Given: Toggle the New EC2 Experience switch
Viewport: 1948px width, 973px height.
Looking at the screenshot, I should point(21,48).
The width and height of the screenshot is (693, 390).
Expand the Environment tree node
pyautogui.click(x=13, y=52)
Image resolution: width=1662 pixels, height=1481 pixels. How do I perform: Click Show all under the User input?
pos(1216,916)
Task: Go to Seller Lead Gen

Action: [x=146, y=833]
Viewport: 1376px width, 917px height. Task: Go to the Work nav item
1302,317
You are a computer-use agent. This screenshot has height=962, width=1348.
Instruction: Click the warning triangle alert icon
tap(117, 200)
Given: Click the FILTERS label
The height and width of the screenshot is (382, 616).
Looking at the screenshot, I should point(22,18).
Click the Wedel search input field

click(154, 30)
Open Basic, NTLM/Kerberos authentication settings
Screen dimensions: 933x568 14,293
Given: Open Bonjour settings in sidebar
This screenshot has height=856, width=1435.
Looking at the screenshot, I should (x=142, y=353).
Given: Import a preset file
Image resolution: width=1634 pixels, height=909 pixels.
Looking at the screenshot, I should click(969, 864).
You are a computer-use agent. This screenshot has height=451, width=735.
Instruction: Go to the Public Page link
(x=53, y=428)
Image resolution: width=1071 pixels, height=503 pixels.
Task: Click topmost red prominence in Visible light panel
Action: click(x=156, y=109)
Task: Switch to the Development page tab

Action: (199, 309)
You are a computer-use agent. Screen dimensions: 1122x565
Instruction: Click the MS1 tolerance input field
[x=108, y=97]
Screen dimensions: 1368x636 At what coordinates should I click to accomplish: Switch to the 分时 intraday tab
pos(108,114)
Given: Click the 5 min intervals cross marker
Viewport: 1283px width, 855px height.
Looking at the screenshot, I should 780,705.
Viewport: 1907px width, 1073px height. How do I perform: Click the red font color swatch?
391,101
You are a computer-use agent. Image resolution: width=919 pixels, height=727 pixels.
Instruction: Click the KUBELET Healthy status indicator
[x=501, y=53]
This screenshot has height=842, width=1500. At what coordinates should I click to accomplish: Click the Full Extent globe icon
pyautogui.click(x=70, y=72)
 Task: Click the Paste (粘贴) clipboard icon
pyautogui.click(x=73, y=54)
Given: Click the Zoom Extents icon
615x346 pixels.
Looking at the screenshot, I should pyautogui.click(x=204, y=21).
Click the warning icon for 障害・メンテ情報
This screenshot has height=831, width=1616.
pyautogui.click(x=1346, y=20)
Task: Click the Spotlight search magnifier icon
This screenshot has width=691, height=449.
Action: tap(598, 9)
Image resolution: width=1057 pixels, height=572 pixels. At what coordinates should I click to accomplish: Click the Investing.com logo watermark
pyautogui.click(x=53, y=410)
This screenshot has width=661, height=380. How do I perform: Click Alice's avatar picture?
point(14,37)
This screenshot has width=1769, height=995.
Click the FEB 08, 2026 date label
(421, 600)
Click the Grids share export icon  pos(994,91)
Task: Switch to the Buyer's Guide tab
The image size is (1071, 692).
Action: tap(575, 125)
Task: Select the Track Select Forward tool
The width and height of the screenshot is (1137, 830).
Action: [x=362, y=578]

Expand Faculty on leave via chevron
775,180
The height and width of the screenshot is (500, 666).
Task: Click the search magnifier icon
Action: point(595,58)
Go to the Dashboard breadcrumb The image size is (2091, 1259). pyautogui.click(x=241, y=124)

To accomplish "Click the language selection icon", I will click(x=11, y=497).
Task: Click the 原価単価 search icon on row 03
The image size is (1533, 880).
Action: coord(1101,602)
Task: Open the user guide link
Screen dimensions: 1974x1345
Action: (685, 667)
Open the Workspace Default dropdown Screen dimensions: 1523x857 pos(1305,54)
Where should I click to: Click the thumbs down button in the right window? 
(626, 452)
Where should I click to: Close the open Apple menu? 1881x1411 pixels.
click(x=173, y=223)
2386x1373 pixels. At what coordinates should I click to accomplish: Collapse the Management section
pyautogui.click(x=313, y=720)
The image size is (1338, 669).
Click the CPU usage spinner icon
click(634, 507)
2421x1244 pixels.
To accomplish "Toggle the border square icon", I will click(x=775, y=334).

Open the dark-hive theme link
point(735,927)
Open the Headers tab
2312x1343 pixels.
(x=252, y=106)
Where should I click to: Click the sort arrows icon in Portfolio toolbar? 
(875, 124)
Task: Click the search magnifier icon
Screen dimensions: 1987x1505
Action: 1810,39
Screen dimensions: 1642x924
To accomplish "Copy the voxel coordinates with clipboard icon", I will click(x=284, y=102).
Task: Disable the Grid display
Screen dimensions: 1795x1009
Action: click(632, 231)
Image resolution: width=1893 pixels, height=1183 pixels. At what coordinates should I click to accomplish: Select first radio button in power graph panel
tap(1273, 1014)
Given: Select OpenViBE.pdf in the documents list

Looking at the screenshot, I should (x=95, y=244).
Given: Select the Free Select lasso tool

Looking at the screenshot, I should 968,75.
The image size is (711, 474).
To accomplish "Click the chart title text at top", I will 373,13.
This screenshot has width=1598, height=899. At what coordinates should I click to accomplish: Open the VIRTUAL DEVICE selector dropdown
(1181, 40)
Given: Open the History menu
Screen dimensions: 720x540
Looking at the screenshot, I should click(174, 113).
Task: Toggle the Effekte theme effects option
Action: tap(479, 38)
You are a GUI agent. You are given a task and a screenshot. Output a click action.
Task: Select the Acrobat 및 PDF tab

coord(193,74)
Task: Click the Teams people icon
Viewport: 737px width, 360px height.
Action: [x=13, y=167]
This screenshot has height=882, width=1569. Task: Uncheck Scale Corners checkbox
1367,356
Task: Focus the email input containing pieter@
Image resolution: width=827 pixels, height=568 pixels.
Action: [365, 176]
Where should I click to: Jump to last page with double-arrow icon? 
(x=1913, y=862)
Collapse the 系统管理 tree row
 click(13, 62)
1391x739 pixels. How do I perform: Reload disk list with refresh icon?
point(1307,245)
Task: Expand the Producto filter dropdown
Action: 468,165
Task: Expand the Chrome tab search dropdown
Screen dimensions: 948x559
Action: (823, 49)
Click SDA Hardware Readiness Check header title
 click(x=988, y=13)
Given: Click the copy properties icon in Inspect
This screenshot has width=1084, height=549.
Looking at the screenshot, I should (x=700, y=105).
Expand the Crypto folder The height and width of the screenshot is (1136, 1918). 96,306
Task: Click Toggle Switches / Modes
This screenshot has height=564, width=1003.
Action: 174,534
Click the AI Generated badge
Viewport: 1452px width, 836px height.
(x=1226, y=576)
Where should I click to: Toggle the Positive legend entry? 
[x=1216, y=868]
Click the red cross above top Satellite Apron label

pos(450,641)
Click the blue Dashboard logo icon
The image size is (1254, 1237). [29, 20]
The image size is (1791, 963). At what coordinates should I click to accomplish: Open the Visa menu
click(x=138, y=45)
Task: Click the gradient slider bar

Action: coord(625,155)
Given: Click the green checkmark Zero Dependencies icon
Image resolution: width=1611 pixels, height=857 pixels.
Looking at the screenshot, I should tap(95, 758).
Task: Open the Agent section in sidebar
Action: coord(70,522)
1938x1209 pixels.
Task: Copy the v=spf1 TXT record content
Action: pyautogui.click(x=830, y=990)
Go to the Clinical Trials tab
******
WHAT THIS TASK INVOLVES -> Provide the count of lines in the records above that hold the word "will", with no other text.

REPLY TO THE TASK -> 4